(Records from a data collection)
+--

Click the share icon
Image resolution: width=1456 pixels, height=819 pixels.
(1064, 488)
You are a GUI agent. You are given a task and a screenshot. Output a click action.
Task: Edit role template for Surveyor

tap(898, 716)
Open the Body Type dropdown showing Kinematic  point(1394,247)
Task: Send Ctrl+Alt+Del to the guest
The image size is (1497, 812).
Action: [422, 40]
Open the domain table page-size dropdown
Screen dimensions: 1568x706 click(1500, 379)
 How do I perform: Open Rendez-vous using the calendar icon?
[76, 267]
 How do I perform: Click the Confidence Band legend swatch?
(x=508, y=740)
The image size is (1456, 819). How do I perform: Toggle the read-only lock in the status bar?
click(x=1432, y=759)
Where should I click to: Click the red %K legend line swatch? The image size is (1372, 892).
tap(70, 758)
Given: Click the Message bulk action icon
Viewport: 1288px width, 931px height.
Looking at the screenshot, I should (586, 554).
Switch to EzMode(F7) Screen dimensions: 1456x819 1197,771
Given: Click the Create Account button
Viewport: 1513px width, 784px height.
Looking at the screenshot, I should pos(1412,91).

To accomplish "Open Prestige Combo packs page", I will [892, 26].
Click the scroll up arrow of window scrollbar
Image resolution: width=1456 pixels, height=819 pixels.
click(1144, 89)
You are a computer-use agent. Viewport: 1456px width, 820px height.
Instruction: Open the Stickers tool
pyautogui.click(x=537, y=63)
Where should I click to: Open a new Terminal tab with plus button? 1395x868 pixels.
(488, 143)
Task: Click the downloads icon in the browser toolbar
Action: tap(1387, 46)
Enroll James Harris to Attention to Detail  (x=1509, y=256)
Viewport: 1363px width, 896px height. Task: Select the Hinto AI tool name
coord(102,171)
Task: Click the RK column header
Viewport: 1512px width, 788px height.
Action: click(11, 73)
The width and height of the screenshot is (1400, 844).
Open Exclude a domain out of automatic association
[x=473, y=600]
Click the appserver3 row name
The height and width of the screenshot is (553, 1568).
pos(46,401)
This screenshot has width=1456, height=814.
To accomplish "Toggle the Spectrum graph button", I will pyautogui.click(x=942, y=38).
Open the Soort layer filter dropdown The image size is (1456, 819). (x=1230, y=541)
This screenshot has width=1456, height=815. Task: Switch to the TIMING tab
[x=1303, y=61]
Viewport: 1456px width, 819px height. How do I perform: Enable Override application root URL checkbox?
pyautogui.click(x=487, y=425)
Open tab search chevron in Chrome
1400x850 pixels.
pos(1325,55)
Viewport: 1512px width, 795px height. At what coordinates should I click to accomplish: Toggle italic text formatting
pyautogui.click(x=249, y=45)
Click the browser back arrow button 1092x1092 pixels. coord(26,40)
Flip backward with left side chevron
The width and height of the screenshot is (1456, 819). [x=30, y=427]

+--

# Work task
Pull out each line of the records holding the string "will".

# Solution to the exercise
To accomplish "Open Prestige Combo packs page", I will [892, 26].
To accomplish "Toggle the Spectrum graph button", I will pyautogui.click(x=942, y=38).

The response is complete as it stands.